Go through the material and copy each line that includes "screenshot".

(SOURCE MATERIAL):
=== Section Start ===
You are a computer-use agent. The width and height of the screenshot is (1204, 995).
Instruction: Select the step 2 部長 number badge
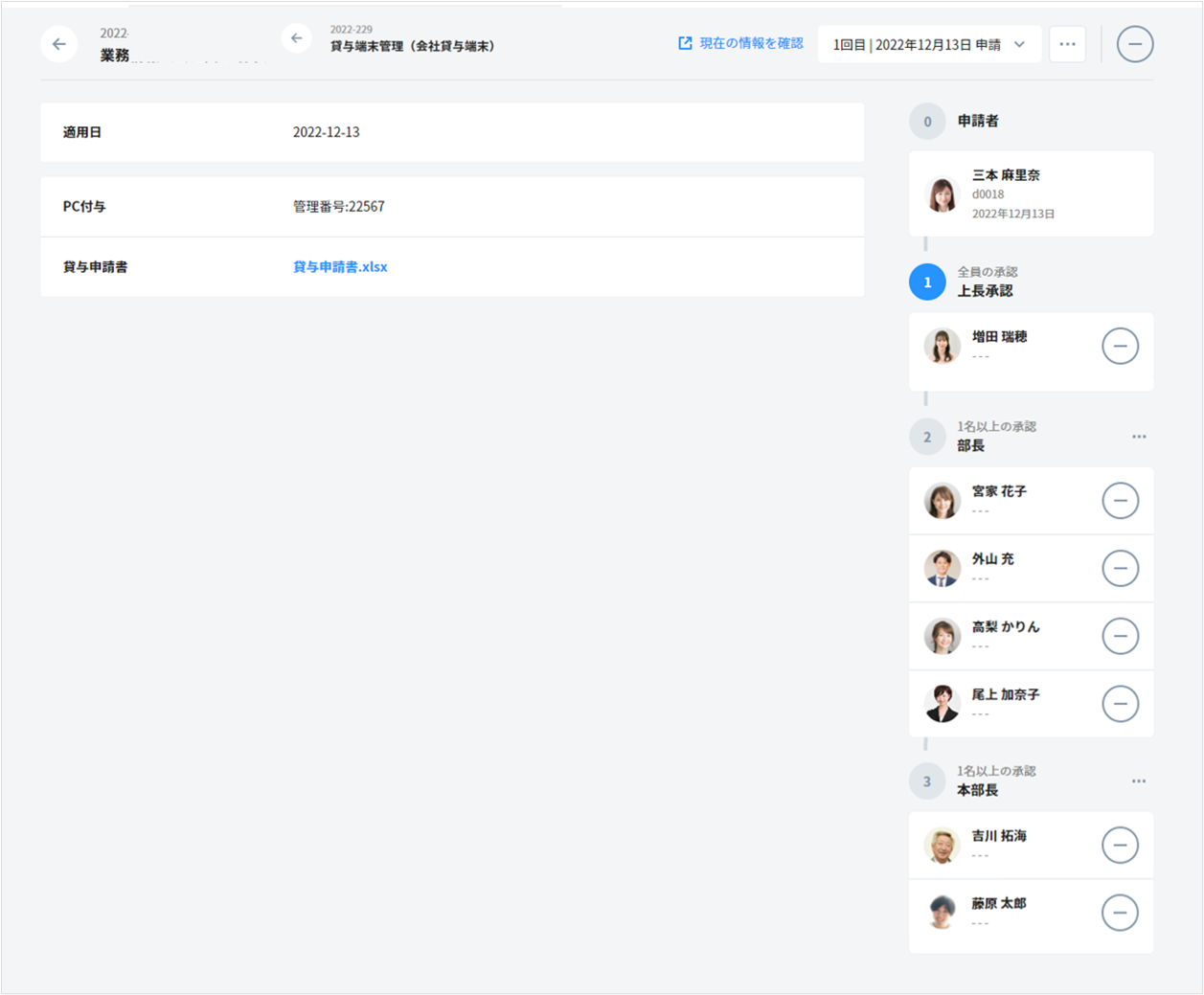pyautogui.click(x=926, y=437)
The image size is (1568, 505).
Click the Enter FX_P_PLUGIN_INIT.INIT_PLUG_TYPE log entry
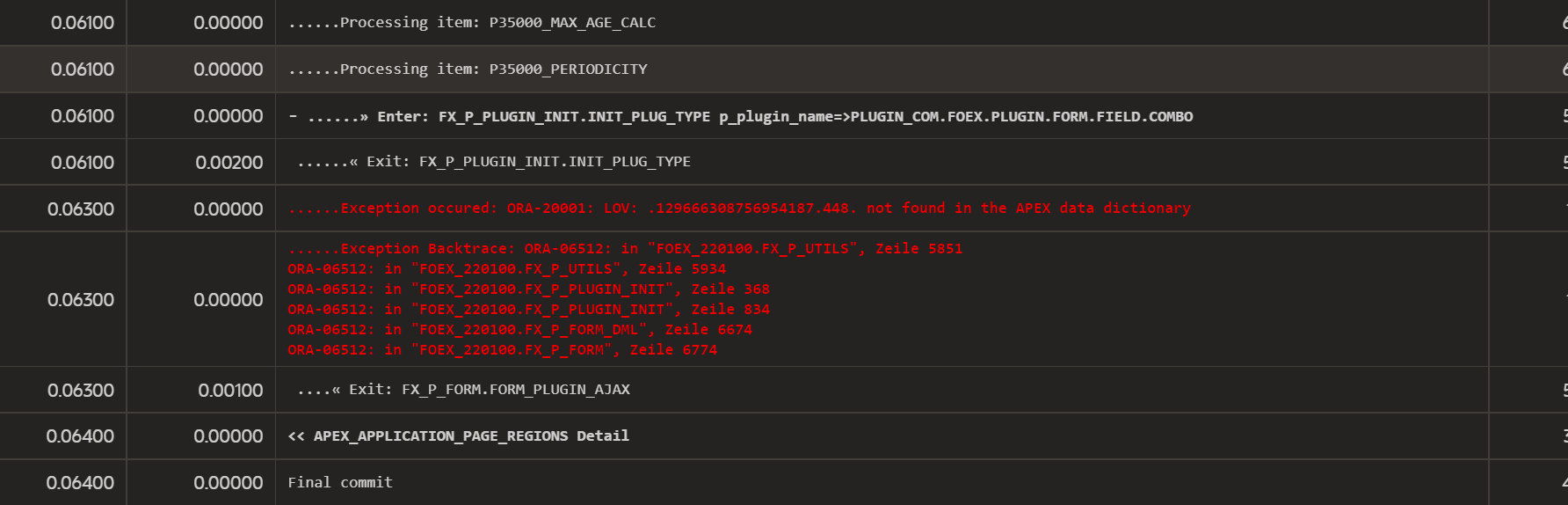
=== Section End ===
=== Section Start ===
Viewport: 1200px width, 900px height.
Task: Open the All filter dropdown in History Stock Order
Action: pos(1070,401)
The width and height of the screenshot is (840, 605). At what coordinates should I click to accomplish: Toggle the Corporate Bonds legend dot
=== Section End ===
=== Section Start ===
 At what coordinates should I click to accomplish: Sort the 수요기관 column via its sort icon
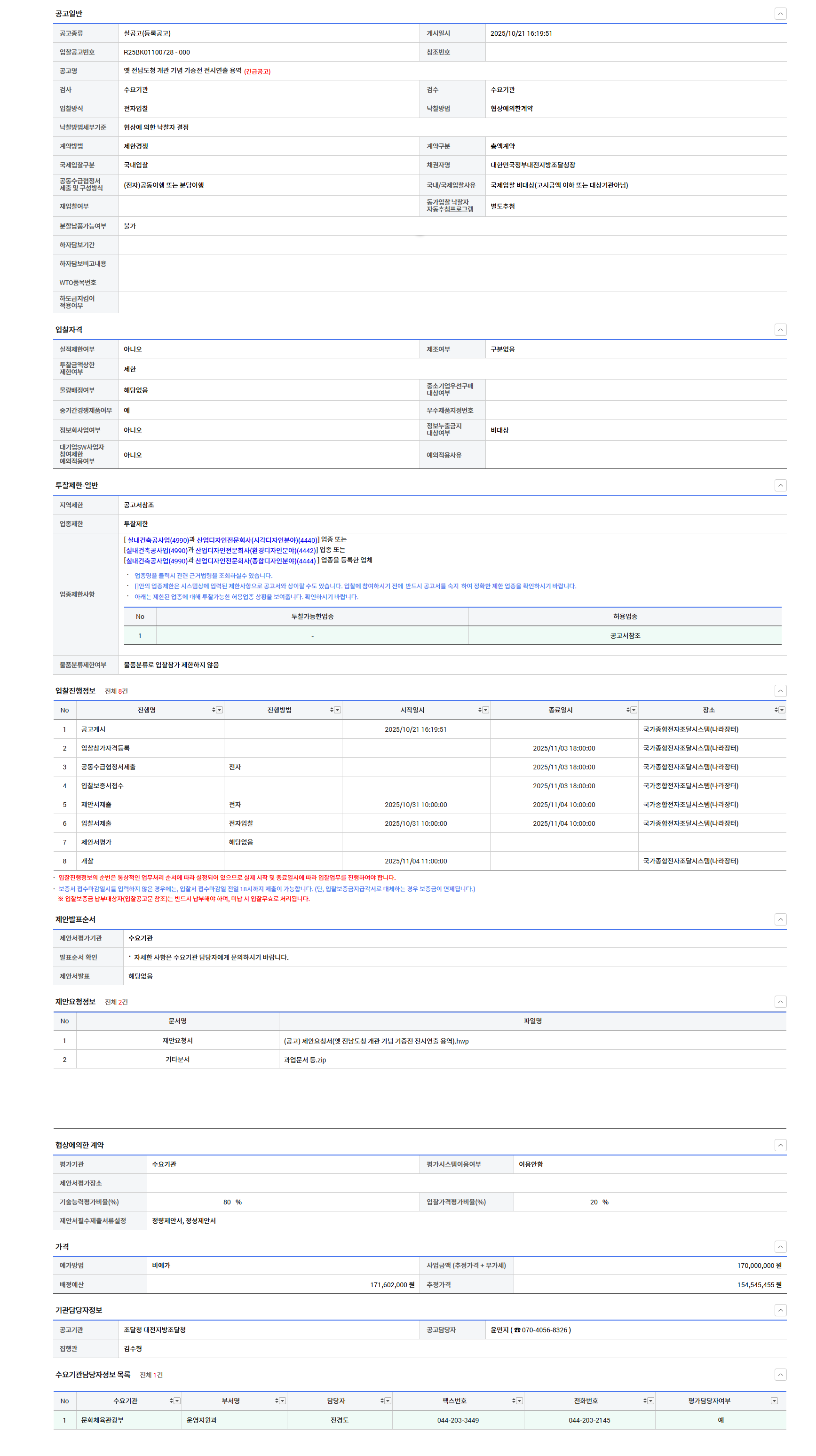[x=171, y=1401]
=== Section End ===
(TASK SOLUTION):
You are a computer-use agent. The width and height of the screenshot is (1204, 995).
The width and height of the screenshot is (840, 605). At what coordinates should I click to accomplish: Toggle the Corporate Bonds legend dot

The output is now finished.